Au fil de ces années, les mêmes qualités se retrouvent : une direction qui va de l'avant, nerveuse, virtuose et profonde à la fois, et par-dessus tout enthousiasmante! Tout ceci se retrouve dès la terrible marche qui ouvre la Sixième symphonie de Mahler, empoignée avec un energico à la prise de risque maximum, dont le prix se paye : le trompettiste se casse la figure dans la descente. Rien de grave! De telles broutilles ne doivent pas nous faire oublier que l'orchestre aura suivi le chef dans toutes ses intentions, sans souci de confort... ni de beauté des timbres. Ce qui nous rappelle que l'hédonisme sonore n'est pas forcément nécessaire pour rendre une interprétation attirante. Cordes râpeuses et vents peu aériens (hormis la flûte de Juliette Hurel!) ne viennent en aucun cas entraver ce qui demeure l'essentiel : un orchestre emporté dans un processus incandescent et étourdissant, qui ne s'arrête jamais (sans luftpause!). Elément intéressant : les cloches de vaches utilisées non pas dans leur caractère descriptif mais dans une dimension purement abstraite. Le climax de la soirée restera l'Andante moderato au cours duquel le chef parvient, tout en poussant l'orchestre à sans cesse se projeter vers l'avant, à étirer le temps.

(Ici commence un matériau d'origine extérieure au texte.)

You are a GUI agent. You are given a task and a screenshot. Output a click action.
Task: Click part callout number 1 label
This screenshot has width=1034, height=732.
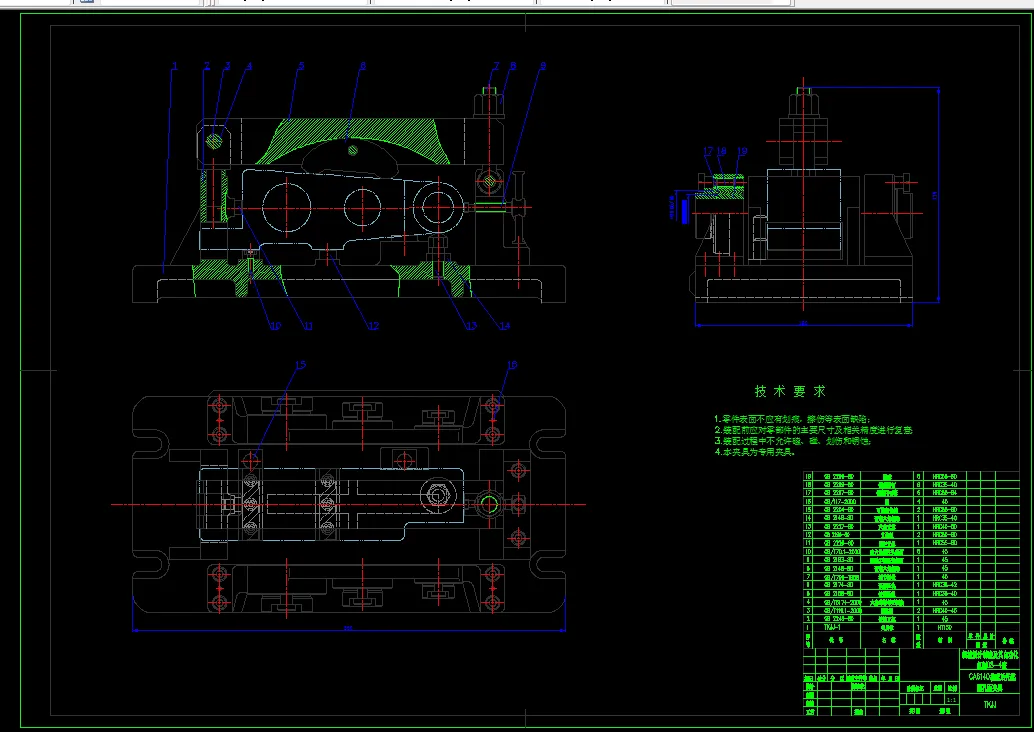(173, 67)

La force de Nézet-Séguin aura été de nous faire entendre une proposition à part, qui ne peut se rattacher à rien de ce que l'on a pu identifier de l’œuvre dans nos différentes écoutes. Le sous-titre "Tragique" est bel et bien là, mais comme laissé en arrière-plan, aspiré par une énergie explosive façon big-bang. La symphonie ne nous fait plus apercevoir un héros subissant le destin mais bien au contraire luttant contre celui-ci. Comment dès lors interpréter les coups de marteau du gigantesque finale? Chacun se fera son idée, mais nul doute que d'un point de vue de pure forme musicale, pris dans une direction qui part et repart sans interruption, ces coups auront sonné comme une pulvérisation de la forme-sonate, en démontrant du même coup à quel point Alban Berg avait raison de voir dans cette œuvre "la seule Sixième, malgré la Pastorale".